Following the recent visit to Dublin of UK Brexit minister David Davies, Boris Johnson is shortly scheduled to visit Dublin for discussions around the process, he also said.
Charlie Flanagan, Minister for Foreign Affairs, speaking at the the British Irish Chamber of Commerce Brexit seminar in Iveagh House on September 29th.

The seminar consisted of a panel discussion, which included former Foreign Office Minister of state Jeremy Browne, and newly appointed special representative for the City of London Corporation to the EU this month. Also speaking were Julie Sinnamon, CEO of Enterprise Ireland, David Carson, leader of Deloitte's Brexit Group in Ireland, Sean Ryan, Evershed's head of Brexit Group, Ireland, and Donal O'Donoghue, managing director of recruitment consultancy Sanderson in Ireland. Moderator of the panel was Pat Leahy, deputy political editor of the Irish Times.

Asked how he would rate the possibilities of different forms of Brexit Jeremy Browne said he thought it would be of a 'medium /semi hard form' on the scale of likely possibilities. He cautioned however that we should not see Britain as 'having left the planet, just the EU'.

Acknowledging Ireland's close relationship with the UK up to now in the EU he expressed hope that the close special relationships would continue, including in a financial services context.

On the overall Brexit process, he said he hoped that the future shape of Europe would involve countries wanting to work together rather than being in forced relationships resulting in conflict.

He said that there was an understandable impulse amongst those remaining in the EU for retribution, and coercion against the UK, but that psychology was hopefully not one that would prevail. It was a negative consequence that he feared.

David Carson, leader of Deloitte's Brexit Group in Ireland, said that the Brexit process was going to be spun out over a very long time, but in time it would, he hoped, result in a positive evolution for the EU itself.

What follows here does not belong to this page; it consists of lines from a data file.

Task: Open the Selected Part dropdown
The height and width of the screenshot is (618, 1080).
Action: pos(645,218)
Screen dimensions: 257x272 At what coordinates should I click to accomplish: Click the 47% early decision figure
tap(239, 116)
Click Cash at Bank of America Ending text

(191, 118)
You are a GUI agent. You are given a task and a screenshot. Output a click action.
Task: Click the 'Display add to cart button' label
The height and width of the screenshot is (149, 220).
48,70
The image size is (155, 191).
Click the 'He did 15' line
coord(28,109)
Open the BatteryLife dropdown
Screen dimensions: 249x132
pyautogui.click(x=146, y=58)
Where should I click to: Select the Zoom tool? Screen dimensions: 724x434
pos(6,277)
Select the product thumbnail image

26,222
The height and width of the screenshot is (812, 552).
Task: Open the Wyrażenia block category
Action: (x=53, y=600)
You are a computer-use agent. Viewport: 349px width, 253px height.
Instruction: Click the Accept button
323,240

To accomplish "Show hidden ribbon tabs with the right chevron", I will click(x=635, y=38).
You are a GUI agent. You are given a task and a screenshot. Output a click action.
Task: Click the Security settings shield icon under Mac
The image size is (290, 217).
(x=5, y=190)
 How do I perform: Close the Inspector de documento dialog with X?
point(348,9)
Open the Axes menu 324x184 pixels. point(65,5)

Brexit can be looked at as impacting in three key areas: the movement of labour; access to markets; and the cost of access to markets, he said.

Julie Sinnamon, CEO OF Enterprise Ireland was asked how should businesses at the coalface prepare for Brexit. 'Its not the end of the world', she said. 'Brexit will tend to force companies to do the kinds of things that they should do anyway" she said.

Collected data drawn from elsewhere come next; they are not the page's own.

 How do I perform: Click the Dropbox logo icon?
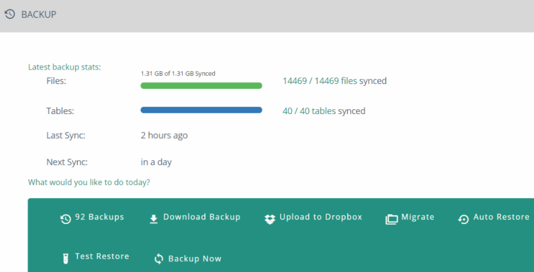(270, 219)
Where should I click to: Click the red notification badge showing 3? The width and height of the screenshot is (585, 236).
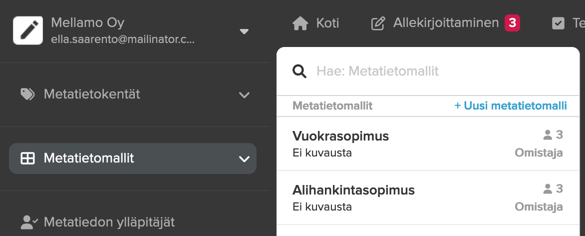[512, 23]
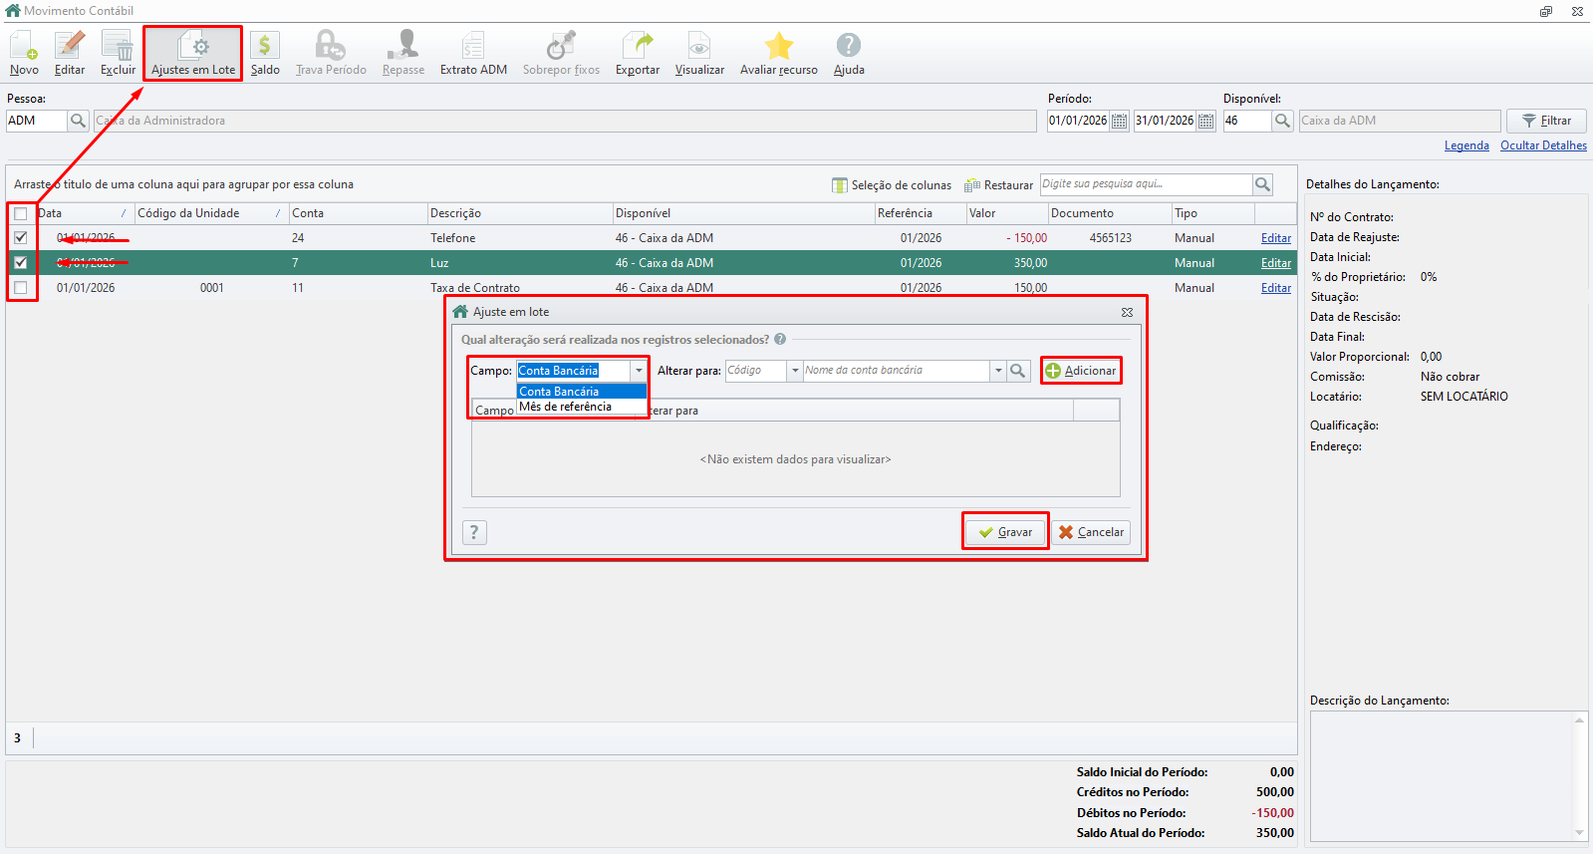The width and height of the screenshot is (1593, 854).
Task: Click the Saldo dollar icon
Action: 264,46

Sean Ryan, Eversheds' Head of Brexit Group, Ireland confirmed that there are already some concrete measures by companies planning to set up in Ireland to avail of the security of passporting, while another, specific instance of a client present in 17 jurisdictions was going full steam ahead , although that had been in place before Brexit, he said.

On the movement of labour theme, Donal O'Donoghue, managing director of recruitment consultancy Sanderson in Ireland, said there had been a huge upsurge of interest in and enquiries about Ireland-based positions from Irish nationals resident in the UK in the immediate aftermath of the vote to leave the EU.